3 Replies Latest reply on Jan 20, 2011 10:55 AM by SafeBoot

    Connector and certificate tokens question

      Hello, we are using EEPC and users are using smartcard for authentication. Syncronization works and users are imported from AD and greated certificate based token. Every user is related to specific PC. Now we need to change user smartcards and it means for EEM that we need to change tokens for users from Cerificate A token to certificate B token.

      Our approach is following:

      We have defined two AD connectors 1 for certificate A and second for certificate B.

      1) In AD we change groups and connector knows that it should use second connector.

      2) In EEM we change binding numbers - for example SBADCON1.changes to SBADCON2. changes. We set changes parameter 0 to enforce syncronization (probably we don't need that because change in AD will force syncronization).

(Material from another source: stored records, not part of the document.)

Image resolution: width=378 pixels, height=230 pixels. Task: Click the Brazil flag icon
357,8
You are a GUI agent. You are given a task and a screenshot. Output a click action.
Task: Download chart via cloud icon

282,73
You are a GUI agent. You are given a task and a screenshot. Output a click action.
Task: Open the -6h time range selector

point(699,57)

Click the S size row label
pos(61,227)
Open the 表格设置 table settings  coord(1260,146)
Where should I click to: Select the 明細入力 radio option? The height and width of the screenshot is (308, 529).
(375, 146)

      3) At next syncronization second connector will find user and will syncronize data, and all changes are OK, at least updated. The problem is that even syncronization updated all properties in binding tab, it seems that token hasn't been changed. At least if user wants to log in it will get error that wrong token.

       

      I was wondering, if we delete SBADCON1.certid will it help us.(this pop up as I was writing question)

       

      Anyway is our approach right and can we somehow switch users token or the only option is to delete user and recreate it with correc token.